Item position entries
____________________

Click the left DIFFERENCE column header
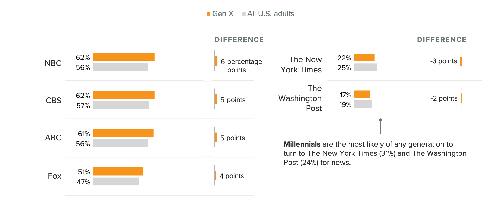This screenshot has width=500, height=200. click(x=239, y=40)
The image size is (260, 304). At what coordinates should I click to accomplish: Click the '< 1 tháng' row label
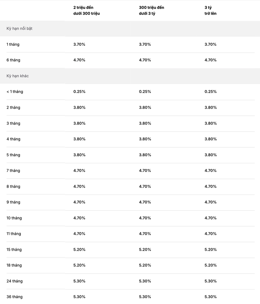tap(15, 92)
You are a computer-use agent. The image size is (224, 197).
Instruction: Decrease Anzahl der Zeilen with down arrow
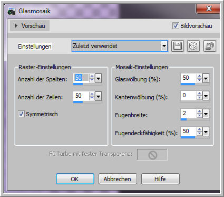(92, 98)
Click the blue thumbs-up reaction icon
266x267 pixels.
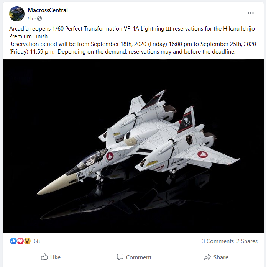(x=13, y=241)
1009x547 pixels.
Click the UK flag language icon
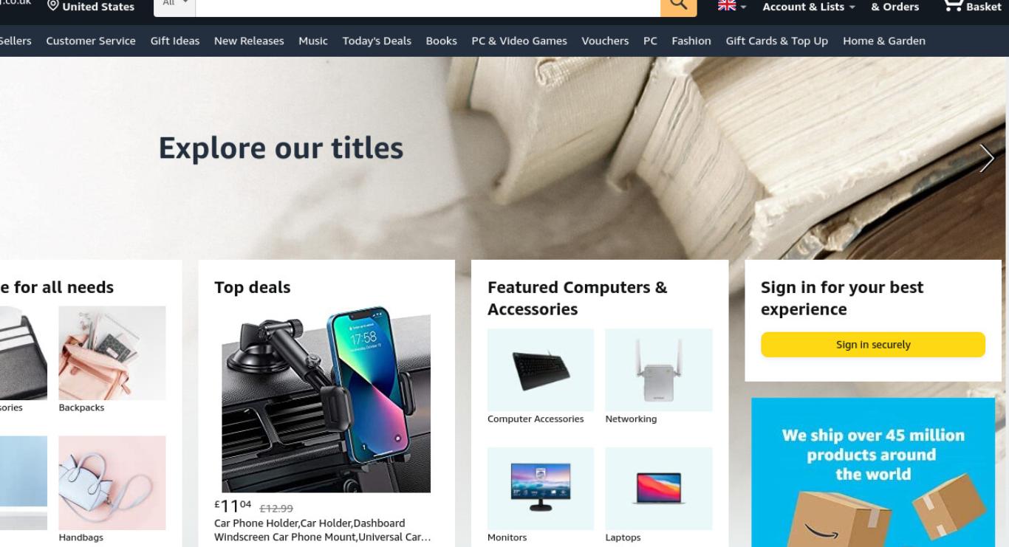(x=727, y=6)
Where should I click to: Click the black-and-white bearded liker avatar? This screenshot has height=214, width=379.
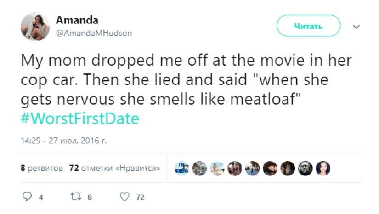(x=305, y=169)
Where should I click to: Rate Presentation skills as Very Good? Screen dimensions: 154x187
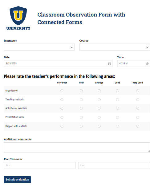138,117
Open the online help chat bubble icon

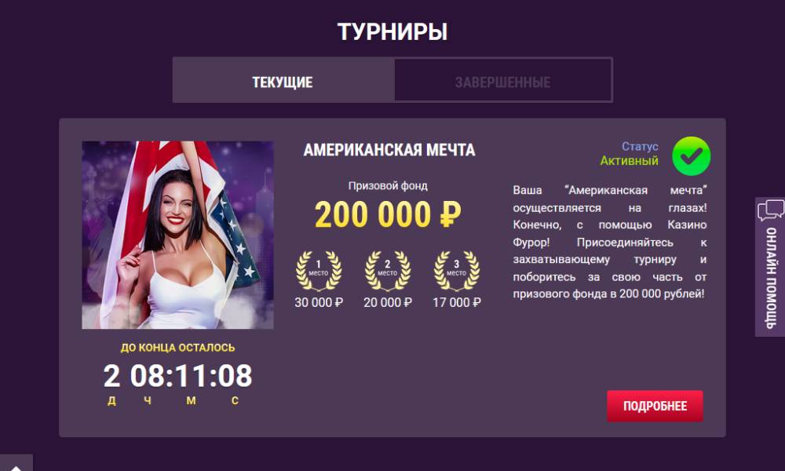(x=771, y=210)
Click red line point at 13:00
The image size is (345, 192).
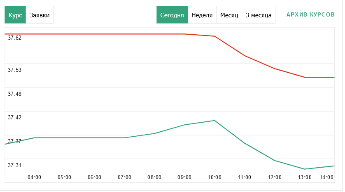[305, 77]
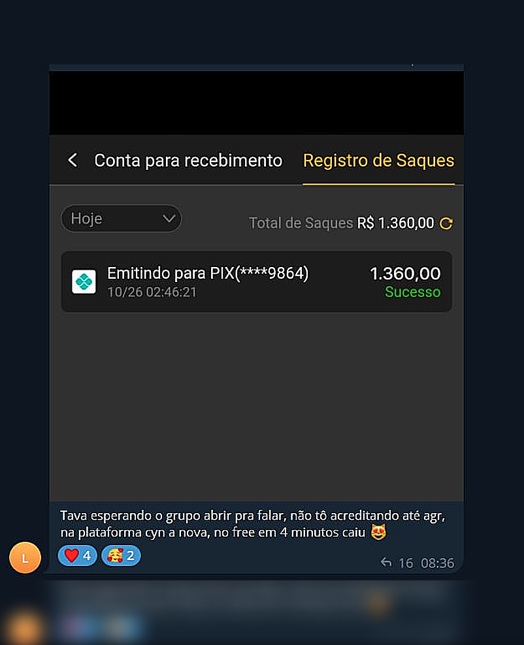Click the green Sucesso status label
Viewport: 524px width, 645px height.
tap(412, 292)
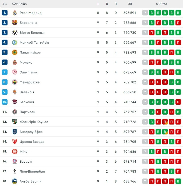This screenshot has height=186, width=183.
Task: Click the Panathinaikos club logo
Action: 15,53
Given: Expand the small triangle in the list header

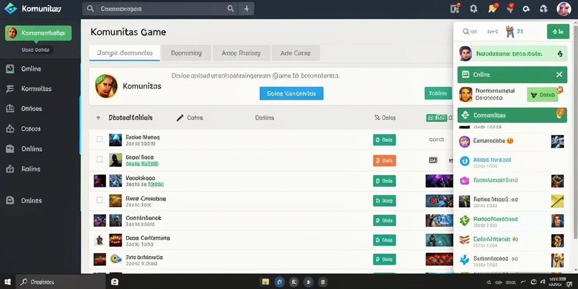Looking at the screenshot, I should pyautogui.click(x=98, y=118).
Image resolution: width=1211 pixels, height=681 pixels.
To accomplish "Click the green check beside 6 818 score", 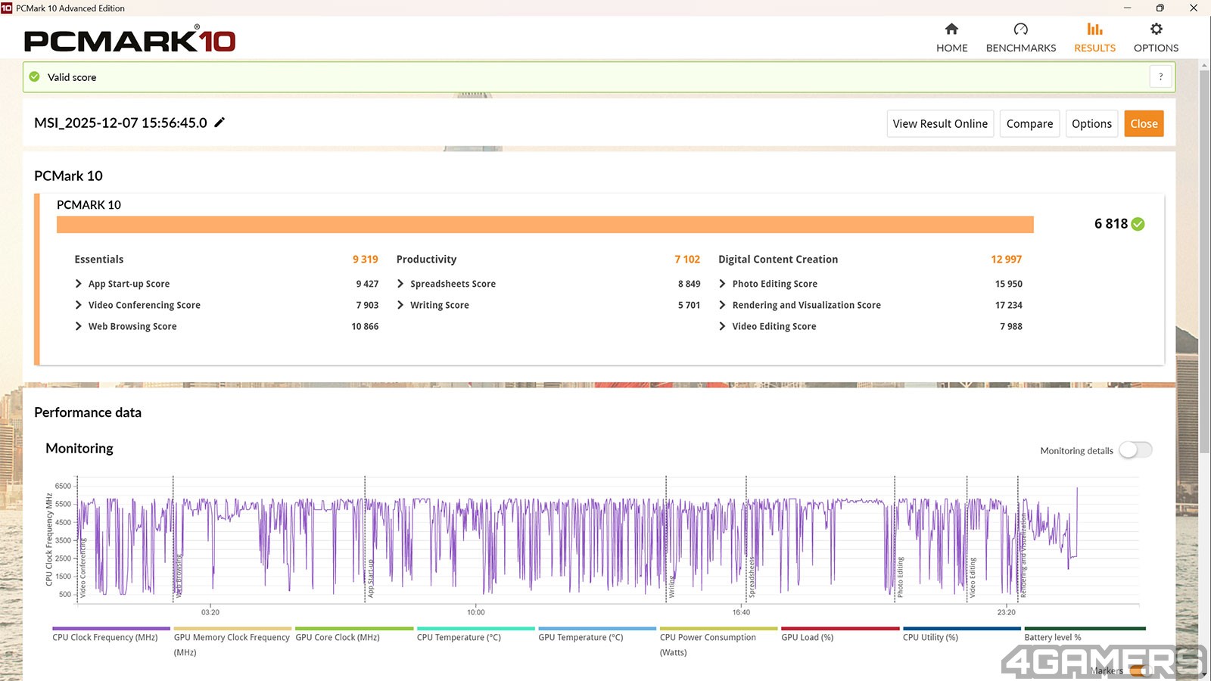I will [x=1138, y=224].
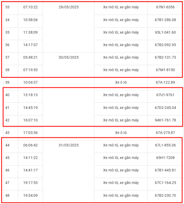Select the date cell 30/05/2025
Image resolution: width=184 pixels, height=204 pixels.
[69, 57]
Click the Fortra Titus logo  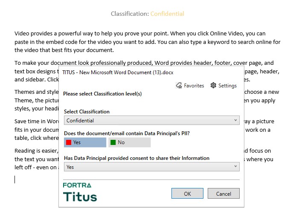coord(80,192)
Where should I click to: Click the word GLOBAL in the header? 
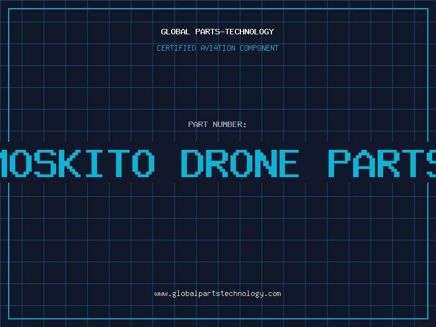(175, 32)
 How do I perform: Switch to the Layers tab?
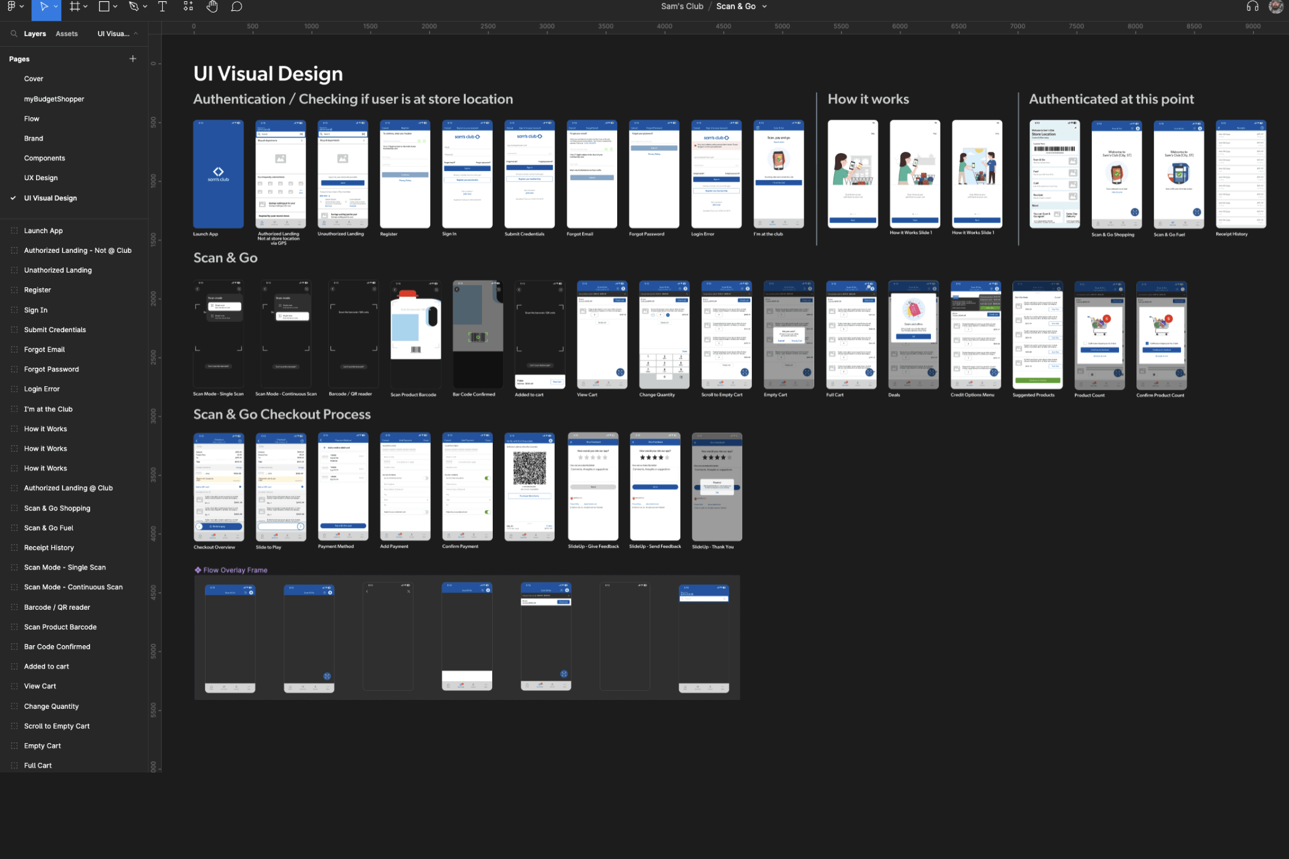coord(35,34)
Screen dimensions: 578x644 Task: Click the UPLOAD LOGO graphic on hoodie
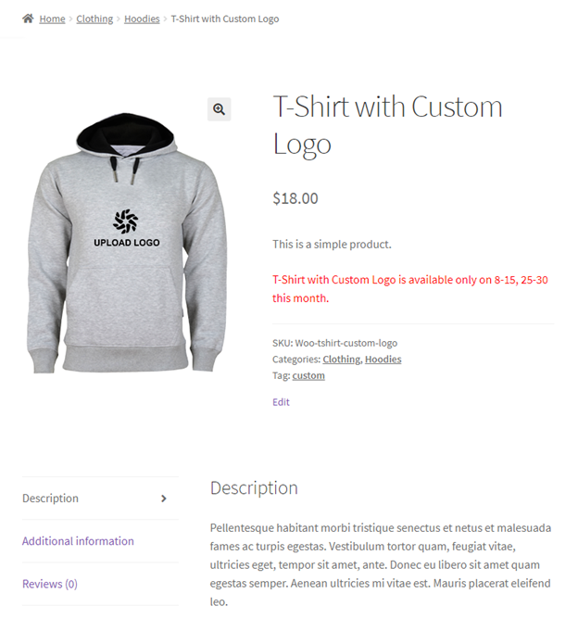(x=126, y=228)
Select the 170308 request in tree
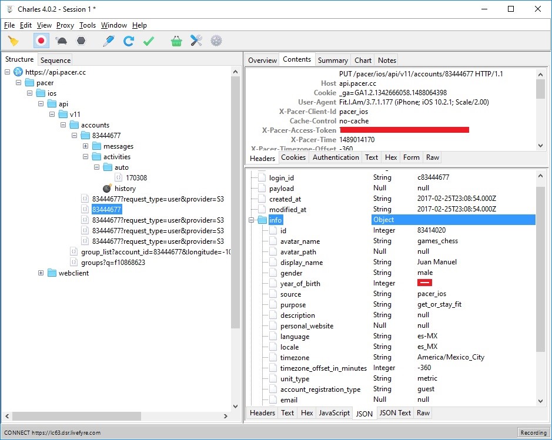552x440 pixels. click(x=136, y=178)
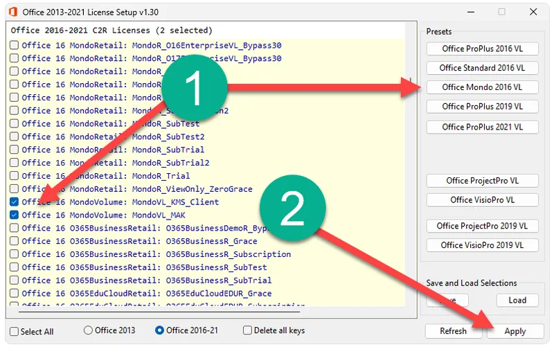This screenshot has width=554, height=347.
Task: Uncheck the MondoVL_MAK license checkbox
Action: [x=15, y=215]
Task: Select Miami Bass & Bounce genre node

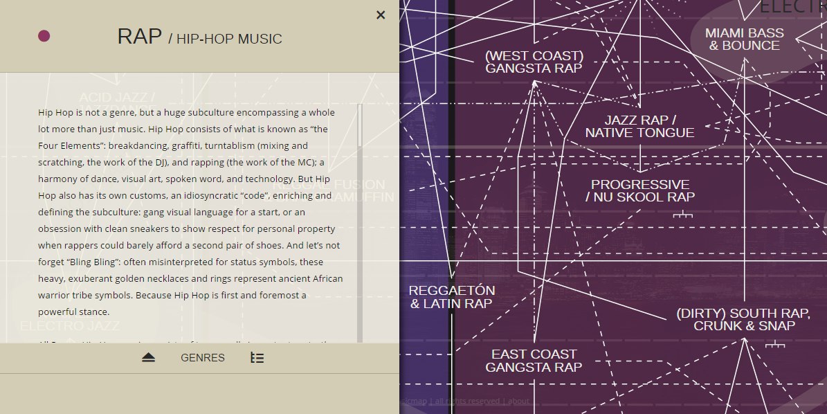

____________________

AIM:
Please output the material above unchanged, starting at the line containing "Open the online help chat bubble icon" and ending at the line containing "Looking at the", with both of those lines included. Omit the pictures from your output.

WRITTEN ANSWER:
Open the online help chat bubble icon

(x=771, y=210)
Click red line point at 13:00
The image size is (345, 192).
[305, 77]
Click the green Sucesso status label
Viewport: 524px width, 645px height.
tap(412, 292)
This screenshot has height=186, width=183.
Task: Click the Panathinaikos club logo
Action: 15,53
Given: Expand the small triangle in the list header

Looking at the screenshot, I should pyautogui.click(x=98, y=118).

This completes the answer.